Actually, the Chicago topic has come up before -- When I was sworn-in by Secretary Mattis, my family attended along with a number of leaders from OSD, the Army, and the other services. I introduced my dad to Deputy Secretary of Defense Shanahan, General Milley, General McConville, and Sergeant Major Dailey at which point he said "Shanahan, Milley, McConville, McCarthy, and Dailey -- sounds like a leadership meeting of the Chicago Fire Department."
Thank you for attending and for your continued support of the Army and our Soldiers, Army Family members, and our Army civilians.
Thank you to General Ham and to the entire AUSA team for your tremendous efforts in planning, organizing, and executing this great event. Meeting all of the requirements, satisfying the needs of vendors, accommodating schedules, and responding to the inevitable challenges requires centralized planning but decentralized execution. It requires understanding the intent, and being empowered to act…sounds like AUSA fully understands mission command and the Chief's idea of disciplined initiative.
I want to start by ensuring we have a common understanding that success requires a major river crossing operation…we must cross the Potomac -- to foster healthy relationships and to secure sufficient, sustained, and predictable funding. That starts with consistent communication with adequate frequency. On a personal level, I have been in your shoes and thus I value this relationship.
The FY17 funding stopped the decline of Army manning levels and provided deploying units the funding to ensure readiness. The funding enabled us to continue the near term incremental modernization of critical systems.
The FY18 plan begins our modernization effort to improve long range fires and air and missile defense, continue to replenish our munitions stocks, and provide advanced protective systems for combat vehicles and aviation.
It begins to fill shortfalls in theater sustainment and transportation capabilities. It sustains increased capacity in our Armored Brigade Combat Teams and Combat Aviation Brigades.
Failure to pass the FY 18 budget will PREVENT us from modernizing the Army, and will force us to continue mortgaging our future readiness and lethality. Congressional paralysis will have profound implications -- our adversaries will be emboldened, global stability will continue to decline, and our options to respond to an emergent threat will be reduced.
Above all, the Army needs sufficient, sustained, and predictable funding, to restore balance and reduce risk. We defend the nation with a force based on a strategy, not on a budget.
Since FY 2010 we have endured 24 total continuing resolutions prohibiting the Army from starting new procurement programs and military construction projects. They prohibit entering into multi-year contracts, increasing production rates, or reprogramming funds to higher priority requirements.
These 24 CRs have created a new norm, one where we now expect continuing resolutions.

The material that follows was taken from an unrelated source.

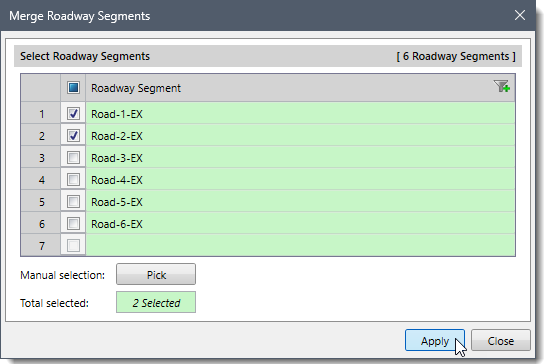
Task: Toggle the select-all header checkbox
Action: click(73, 88)
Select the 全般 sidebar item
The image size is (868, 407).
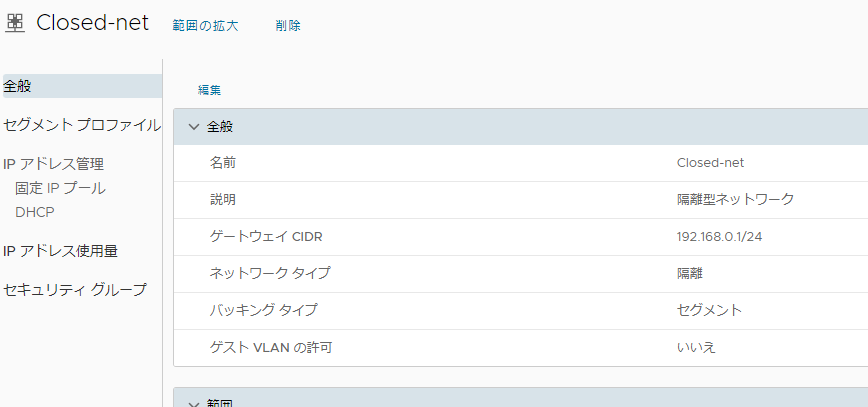coord(18,86)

We have adjusted our business practices to curb spending, reduce training, and defer necessary maintenance on aging and heavily worn equipment. Soldiers now do 12 months of work in nine months or less. The BCA and Continuing Resolutions breed mediocrity.
We have been at war for 16 years against technologically inferior enemies who created asymmetrical techniques that adapt quickly and cheaply. While we've been focused on the wars in Iraq and Afghanistan -- Russia, China, North Korea, and Iran have invested heavily in their capabilities.

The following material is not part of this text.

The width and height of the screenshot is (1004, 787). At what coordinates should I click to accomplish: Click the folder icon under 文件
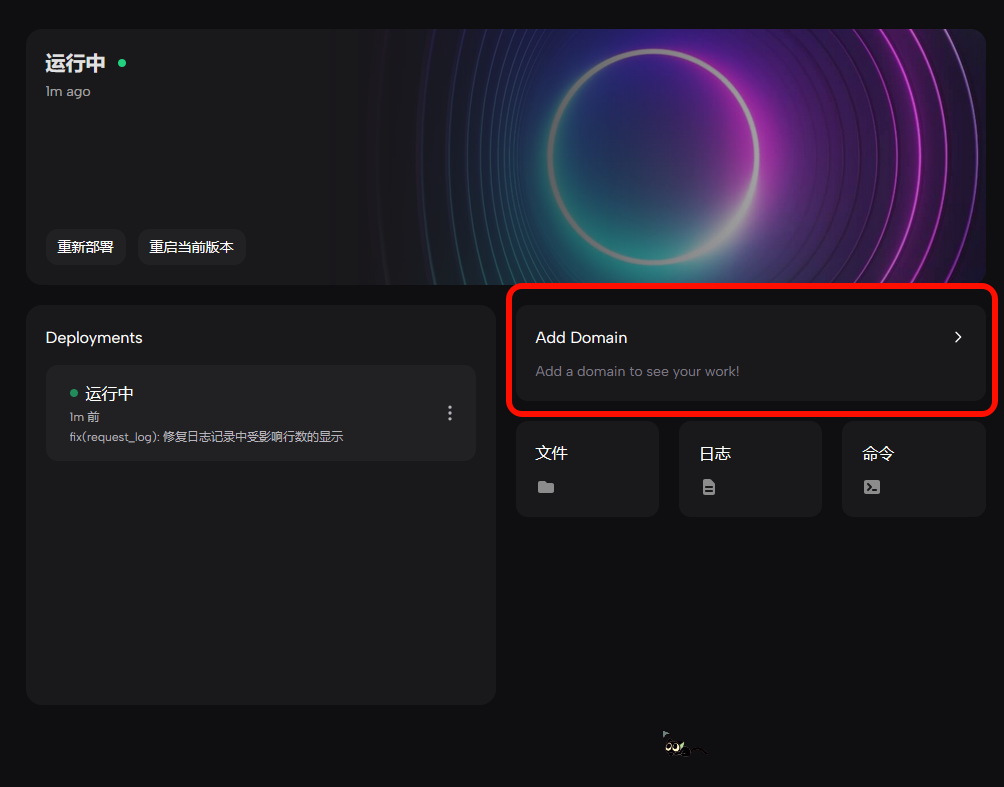click(x=545, y=487)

Russia in particular has focused significant investment in their anti-access and area denial capabilities, including cyber, anti-ship, long-range fires, robotics, unmanned aerial systems, and air and missile defenses. They have invested in next-generation stand-off technologies while we have made incremental improvements to our legacy close-combat capabilities.

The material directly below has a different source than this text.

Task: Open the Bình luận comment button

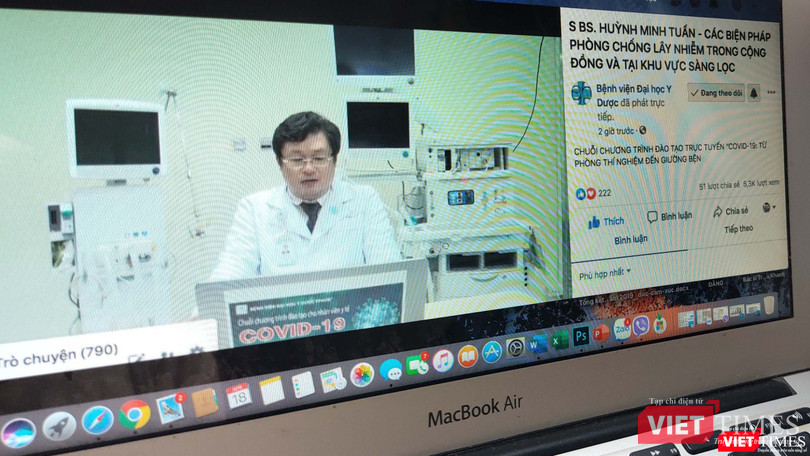Action: tap(669, 216)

To use a sports analogy, Russia and China are training as a boxer and we continue to train as a wrestler. They have focused on throwing punches from a distance to prevent us from getting close enough to use our strengths.
To me, this is a leadership challenge -- it falls on the shoulders of four people -- the Secretary, the Chief, the Under Secretary, and the Vice Chief.
We are responsible, and the success or failure of our army in facing these threats will be due to us, as it should be. The only time I've seen effective change is when General Officers put their stars on the table and when political appointees risk their capital.
The "Big five" are the foundation of our Army's superior combat capability. These systems -- Abrams, Bradley, Apache, Blackhawk, and Patriot were designed in the 70's, fielded in the 80's and proved themselves in the 90s during Desert Storm and again during the initial invasion of Iraq in 2003.
These systems were enabled by a fundamental change in the institutional structure of the Army and a continuity of thought that ran through the terms of 6 Army Chiefs of Staff. They have been continuously and incrementally upgraded since their introduction.
The problem is that they are 40 years old -- and there is a limit to the incremental improvements that can be made before they simply no longer offer the degree of overmatch our Army requires. Our modernization strategy for these aging platforms has yielded benefits, but they are now on the curve of diminishing returns.
These platforms were developed at what was arguably the pinnacle of the industrial era but before the explosion of the information age. Meanwhile, our peer competitors have continued to invest in technologies that counter what have traditionally been the strengths of the American military. They are improving faster than we are.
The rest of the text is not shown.